The newest development for rural America in the midst of the Coronavirus pandemic — we’re being flooded with tourists.
Hey, city people — I get that you’re laid off from work, and you’re bored, or maybe you’re really scared, but you need to understand a few things. First and foremost, here in rural America, we’re underserved. That means that on a normal day, when there’s not a pandemic, we don’t have enough goods and services for everyone who lives here. What that means in practical terms is that we have to make trips to more populated places for supplies, there are various types of businesses that don’t operate here, and there are medical services, educational programs, etc., that simply aren’t available to us. For example, when one of us gets really sick or needs a complicated surgery, we get airlifted to your hospital, while you might have noticed that no one from your town has ever been airlifted to our hospital.
When there’s a disaster, our need for goods and services increases, and we become even more underserved. We might not be able to make our regular supply runs. The goods we truck in from elsewhere might come less frequently. Our hospital could be overwhelmed. When you then show up here and buy goods and use services, you make our situation even worse, and you actually put us in danger. Right now, my town’s one grocery store is rationing certain, essential items because people were hoarding them — that was a problem before you tourists showed up, but now you all want to buy those things, too. We’re running out. This problem disproportionately affects families on food stamps, by the way, as they have fewer alternatives when the items they need are out of stock.
The second thing you need to understand is that when you leave the city or the suburbs and come here, you’re making us sick. You don’t know if you’re carrying Coronavirus, but what you do know is that there are many more cases of the infection where you live, where more people live and work closer together, and it’s far more likely that you’ll spread the virus to us than the other way around. Cities are where viruses thrive, and they gradually make their way out here to us. It’s a good thing it takes awhile for the viruses to get to us, too, because it takes longer for us to get the resources we need to treat sick people. If we don’t have that lag time, we all get sick before we have the resources we need for treatment. Let me be perfectly clear — you’re going to kill some of us.

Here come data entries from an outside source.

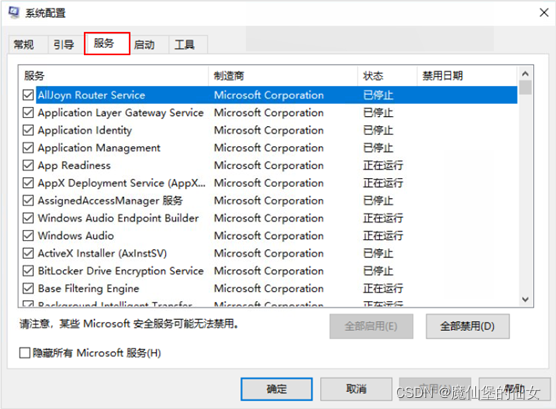Confirm with the 确定 button
The height and width of the screenshot is (409, 556).
(x=277, y=389)
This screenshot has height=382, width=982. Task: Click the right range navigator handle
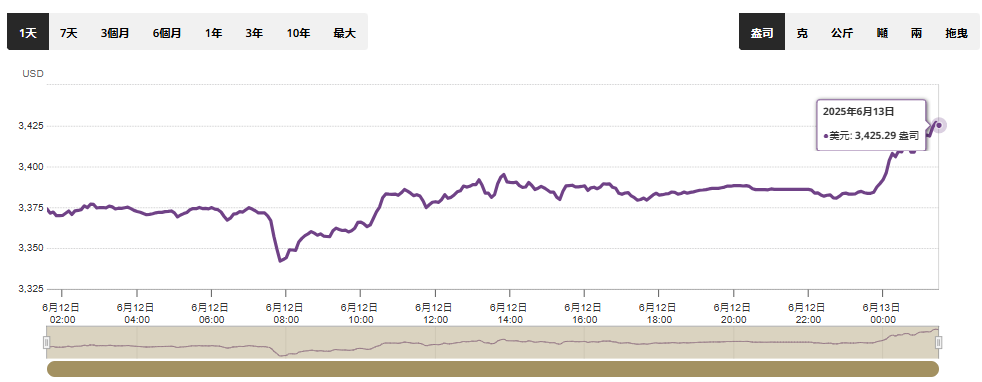point(938,343)
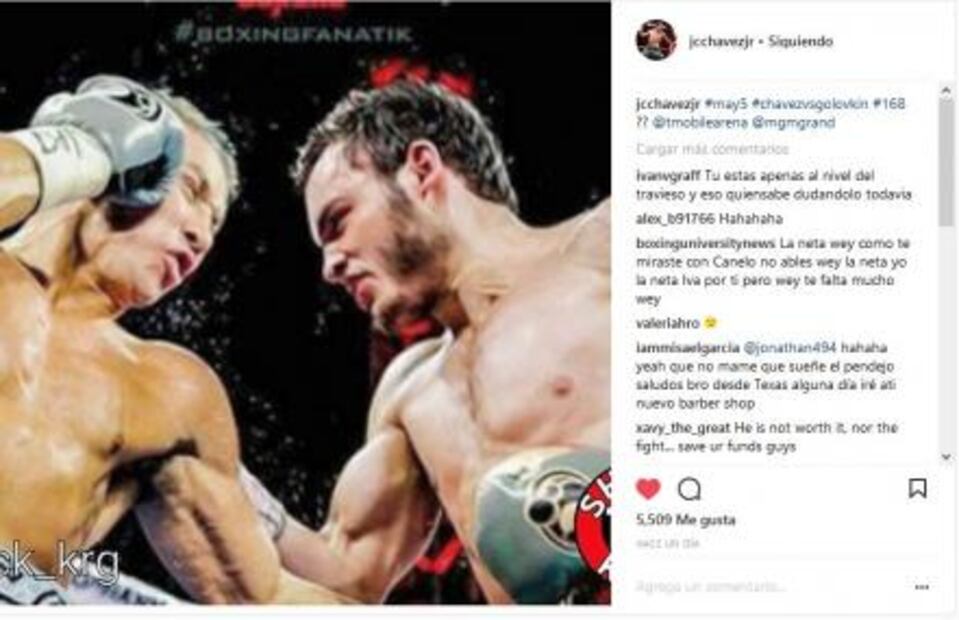Expand Cargar más comentarios
Screen dimensions: 959x620
pyautogui.click(x=712, y=149)
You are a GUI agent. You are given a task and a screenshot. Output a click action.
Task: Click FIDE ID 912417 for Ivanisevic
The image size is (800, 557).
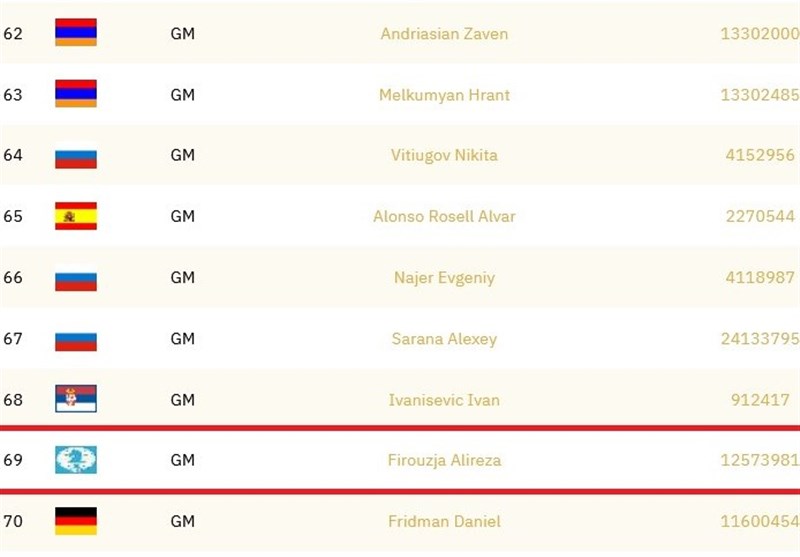(765, 400)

This is nothing new. For thousands of years, country people have been producing ‘stuff’ for city people, and city people, in return, have been shitting on us for it. We’re the uneducated, backward, backwoods creeps you love to make fun of, right until you want something from us. We grow all your food and fiber. We produce the materials that make up everything you own. Your fuel comes from us. Your electricity comes from our communities. We even make a lot of the air you breathe. We fight your wars, too, and when you want a vacation, you come to us.

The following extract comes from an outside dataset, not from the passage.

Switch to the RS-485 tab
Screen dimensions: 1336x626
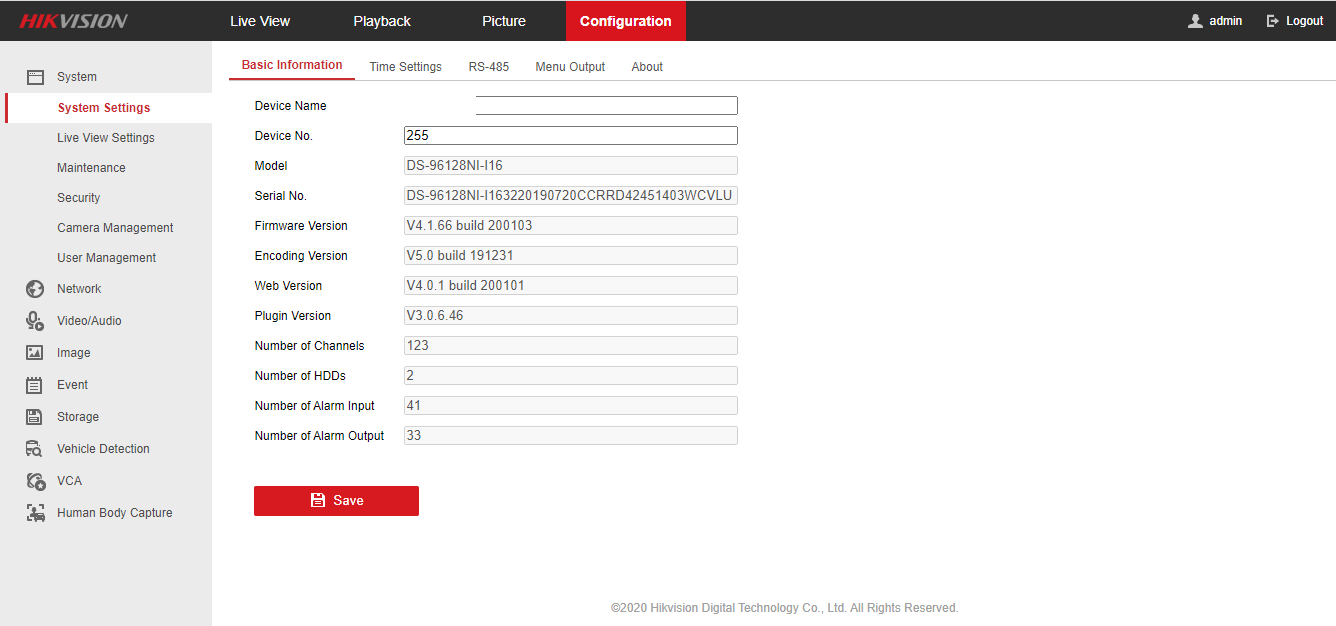coord(488,67)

(For the record, I have a graduate degree and I’m a liberal Democrat, just like you. The difference is that in addition to my book lernin’, I know how to survive indefinitely without your help, and I can kick your ass.)
You probably think you’re doing us a favor; you are giving us your money, after all. But the exchange is disproportionately in your favor; most of what you get from us is at the upstream end of the supply chain, where the lowest profit margins are. When finished products come back to our communities, we pay more than you pay for those same products, because we get a bunch of transportation expenses added to our prices. And at the downstream end of the supply chain — the wholesale and retail end — the margins are much bigger, and that’s money that leaves our community and goes back into yours.

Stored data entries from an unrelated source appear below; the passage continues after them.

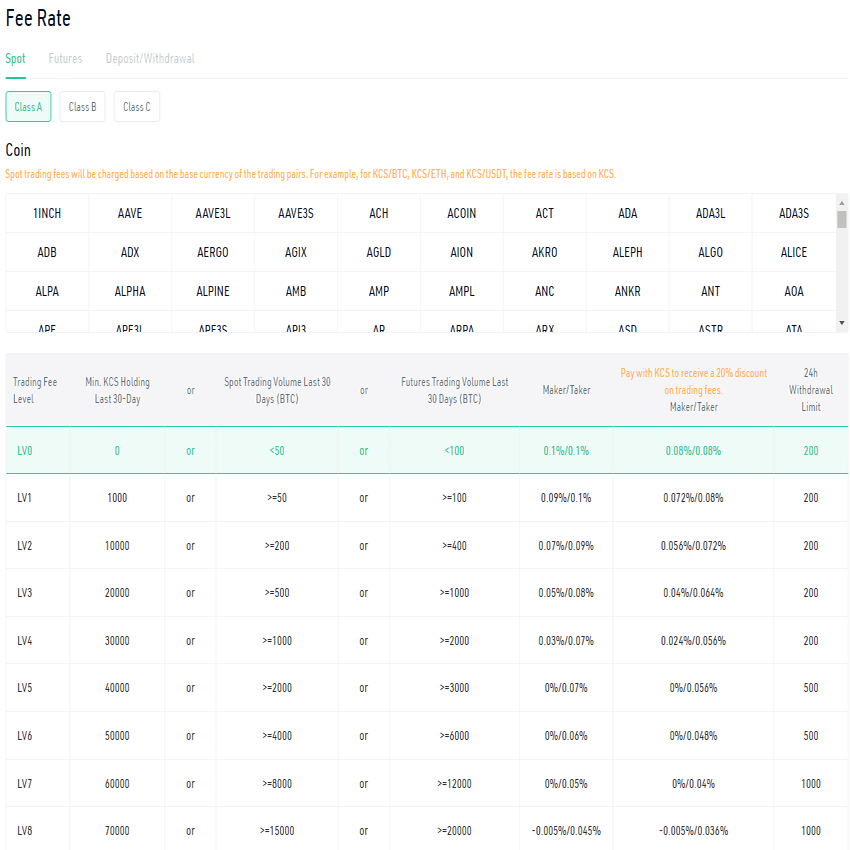Select ADA from the coin grid
850x850 pixels.
pos(627,213)
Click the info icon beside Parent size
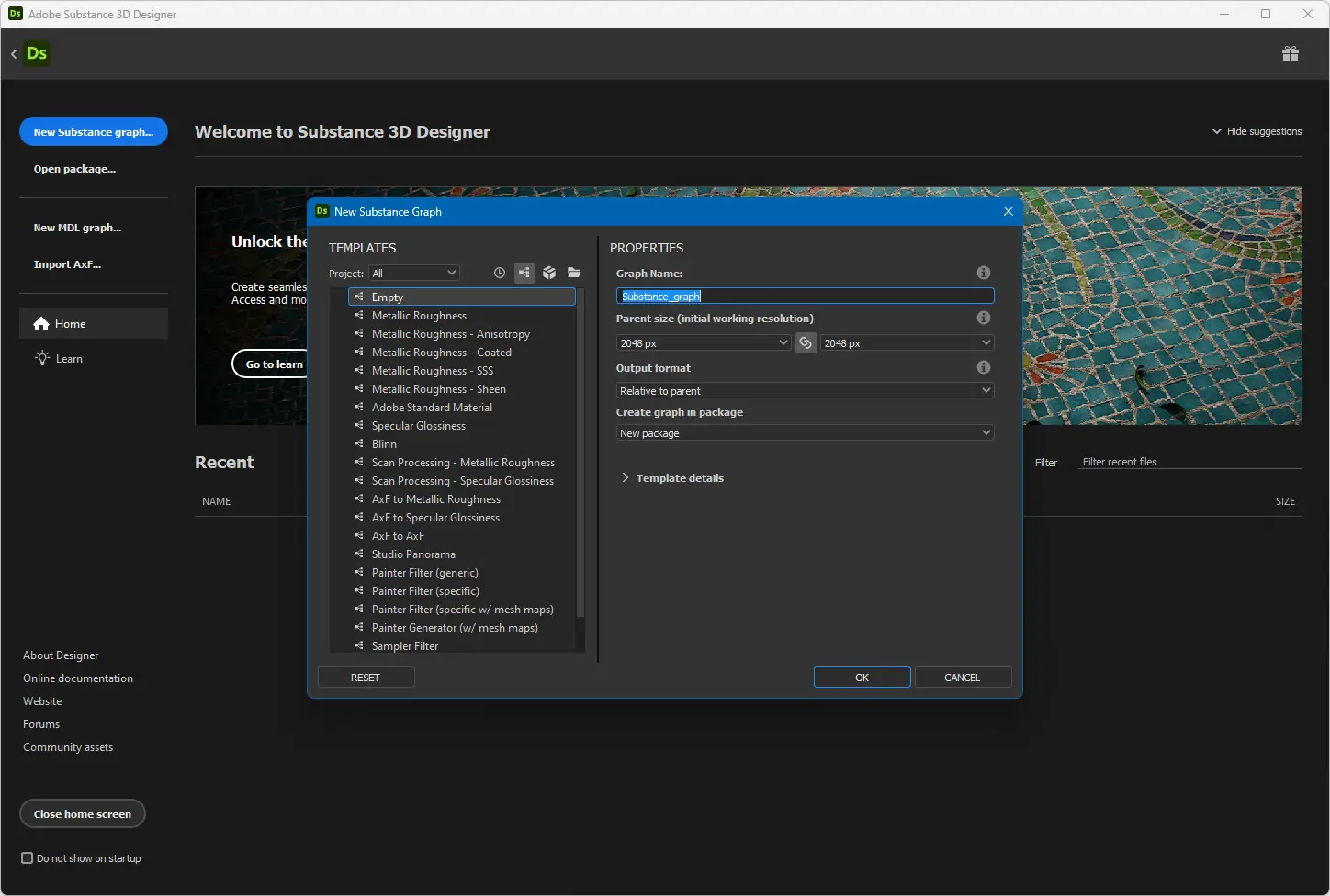1330x896 pixels. click(x=984, y=318)
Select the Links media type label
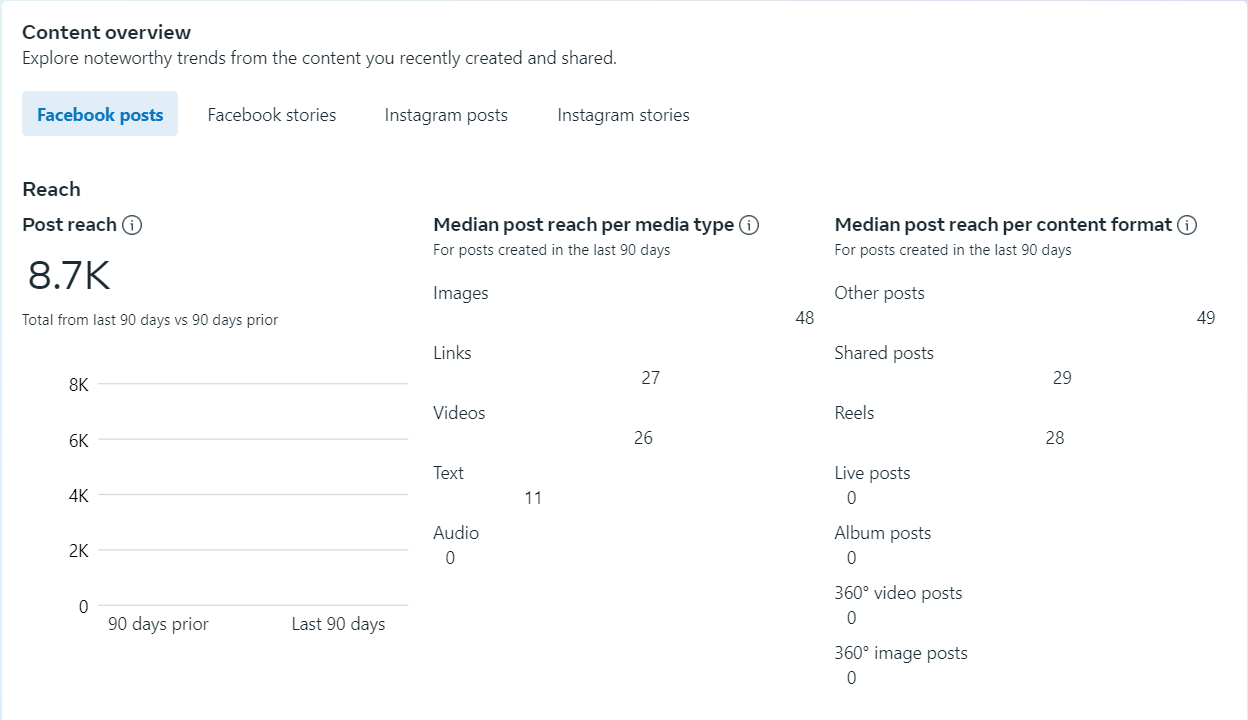Image resolution: width=1248 pixels, height=720 pixels. (x=452, y=353)
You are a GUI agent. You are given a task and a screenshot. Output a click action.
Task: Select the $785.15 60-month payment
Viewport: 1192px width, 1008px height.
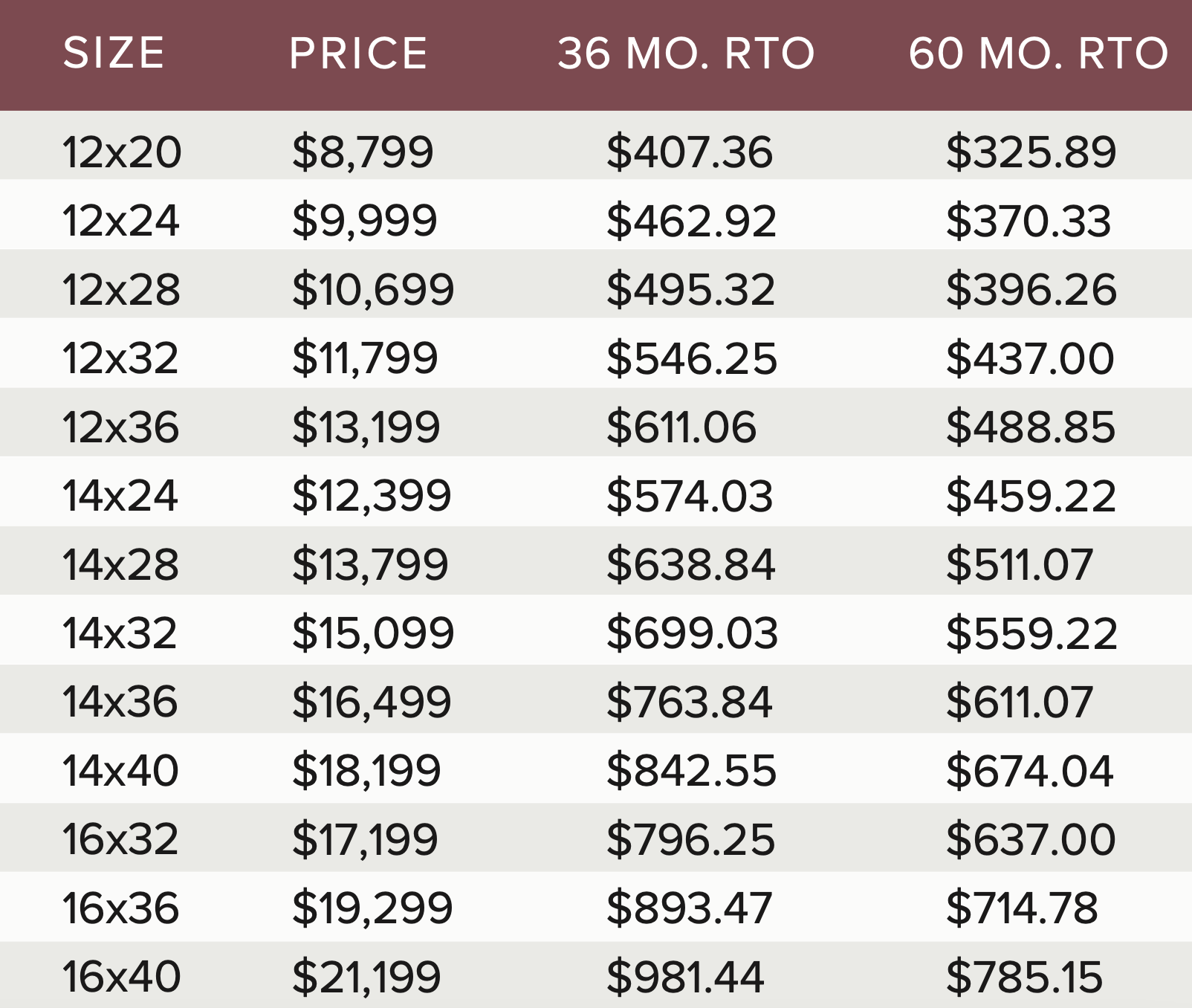click(1024, 977)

Still, when it comes to services that tourists use, we give you a hell of a deal, especially on lodging; it’s great to get a little bit back from you in the form of tourist dollars, but most of us don’t work in tourism. Even those of us who do are going to use whatever money we earn to buy things that funnel the money right back into your community.
I’ve gone off on a bit of a tangent here because this is a big part of the subject matter of this website — how rural people can make more money and keep it in their own communities. But I’m also trying to illustrate just a few of the ways city people take advantage of us and take us for granted. Sometimes it’s just annoying. Sometimes it results in systemic issues that do a lot of harm. And in the case of a global pandemic, it can kill us.
Let me put this really clearly: a pandemic is not an occasion for you to travel. Don’t risk our lives for your convenience — I know, it’s essentially what you’ve been doing for thousands of years and your McMansion is made out of logger blood, but this is something much more linear and easier to understand. I’m asking you, please, don’t kill us. Go home. Stay home. If things get a better, we’ll see you this summer.
As I write this, locals are talking about closing the roads in and out of here, and not in any kind of official way. If that sounds extreme, let me assure you that it wouldn’t be the first time. Alternatively, we could all just stay home, where we live, and maybe we’ll all live a little longer.